HOW TO COMPLETE THIS TASK: Go through the entries and set each one down exactly.

SUPPLIED INFORMATION Start Marker

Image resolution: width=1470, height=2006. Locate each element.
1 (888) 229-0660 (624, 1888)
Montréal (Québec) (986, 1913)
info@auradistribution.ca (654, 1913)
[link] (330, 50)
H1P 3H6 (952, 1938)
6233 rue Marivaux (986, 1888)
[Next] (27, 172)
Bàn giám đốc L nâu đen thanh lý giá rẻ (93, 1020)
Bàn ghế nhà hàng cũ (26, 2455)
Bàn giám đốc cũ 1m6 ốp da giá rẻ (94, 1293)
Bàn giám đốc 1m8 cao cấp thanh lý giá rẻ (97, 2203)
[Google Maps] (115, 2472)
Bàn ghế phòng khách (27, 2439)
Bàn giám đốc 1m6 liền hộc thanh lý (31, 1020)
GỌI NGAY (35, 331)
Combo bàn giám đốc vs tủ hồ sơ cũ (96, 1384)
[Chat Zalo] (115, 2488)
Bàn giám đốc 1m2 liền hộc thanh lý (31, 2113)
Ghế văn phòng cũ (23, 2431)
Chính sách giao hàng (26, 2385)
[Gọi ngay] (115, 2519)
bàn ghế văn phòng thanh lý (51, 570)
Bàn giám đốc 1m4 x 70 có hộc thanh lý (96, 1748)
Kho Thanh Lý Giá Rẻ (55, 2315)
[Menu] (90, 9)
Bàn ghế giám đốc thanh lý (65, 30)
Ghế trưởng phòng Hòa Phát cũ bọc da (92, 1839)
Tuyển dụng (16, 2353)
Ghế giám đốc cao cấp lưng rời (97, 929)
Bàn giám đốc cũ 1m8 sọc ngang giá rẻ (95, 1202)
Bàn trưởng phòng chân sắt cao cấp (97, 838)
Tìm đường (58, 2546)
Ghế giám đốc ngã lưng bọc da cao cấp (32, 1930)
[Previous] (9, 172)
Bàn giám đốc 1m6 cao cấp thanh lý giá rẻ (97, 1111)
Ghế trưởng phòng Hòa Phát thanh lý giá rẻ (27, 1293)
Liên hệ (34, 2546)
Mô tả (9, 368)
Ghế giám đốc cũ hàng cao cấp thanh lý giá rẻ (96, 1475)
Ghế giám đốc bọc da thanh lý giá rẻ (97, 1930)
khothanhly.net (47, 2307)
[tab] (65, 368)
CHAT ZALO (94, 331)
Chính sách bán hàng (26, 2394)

SUPPLIED INFORMATION End Marker

EXPECTED OUTPUT:
Image resolution: width=1470, height=2006. Locate each element.
1 (888) 229-0660 (624, 1888)
Montréal (Québec) (986, 1913)
info@auradistribution.ca (654, 1913)
[link] (330, 50)
H1P 3H6 (952, 1938)
6233 rue Marivaux (986, 1888)
[Next] (27, 172)
Bàn giám đốc L nâu đen thanh lý giá rẻ (93, 1020)
Bàn ghế nhà hàng cũ (26, 2455)
Bàn giám đốc cũ 1m6 ốp da giá rẻ (94, 1293)
Bàn giám đốc 1m8 cao cấp thanh lý giá rẻ (97, 2203)
[Google Maps] (115, 2472)
Bàn ghế phòng khách (27, 2439)
Bàn giám đốc 1m6 liền hộc thanh lý (31, 1020)
GỌI NGAY (35, 331)
Combo bàn giám đốc vs tủ hồ sơ cũ (96, 1384)
[Chat Zalo] (115, 2488)
Bàn giám đốc 1m2 liền hộc thanh lý (31, 2113)
Ghế văn phòng cũ (23, 2431)
Chính sách giao hàng (26, 2385)
[Gọi ngay] (115, 2519)
bàn ghế văn phòng thanh lý (51, 570)
Bàn giám đốc 1m4 x 70 có hộc thanh lý (96, 1748)
Kho Thanh Lý Giá Rẻ (55, 2315)
[Menu] (90, 9)
Bàn ghế giám đốc thanh lý (65, 30)
Ghế trưởng phòng Hòa Phát cũ bọc da (92, 1839)
Tuyển dụng (16, 2353)
Ghế giám đốc cao cấp lưng rời (97, 929)
Bàn giám đốc cũ 1m8 sọc ngang giá rẻ (95, 1202)
Bàn trưởng phòng chân sắt cao cấp (97, 838)
Tìm đường (58, 2546)
Ghế giám đốc ngã lưng bọc da cao cấp (32, 1930)
[Previous] (9, 172)
Bàn giám đốc 1m6 cao cấp thanh lý giá rẻ (97, 1111)
Ghế trưởng phòng Hòa Phát thanh lý giá rẻ (27, 1293)
Liên hệ (34, 2546)
Mô tả (9, 368)
Ghế giám đốc cũ hàng cao cấp thanh lý giá rẻ (96, 1475)
Ghế giám đốc bọc da thanh lý giá rẻ (97, 1930)
khothanhly.net (47, 2307)
[tab] (65, 368)
CHAT ZALO (94, 331)
Chính sách bán hàng (26, 2394)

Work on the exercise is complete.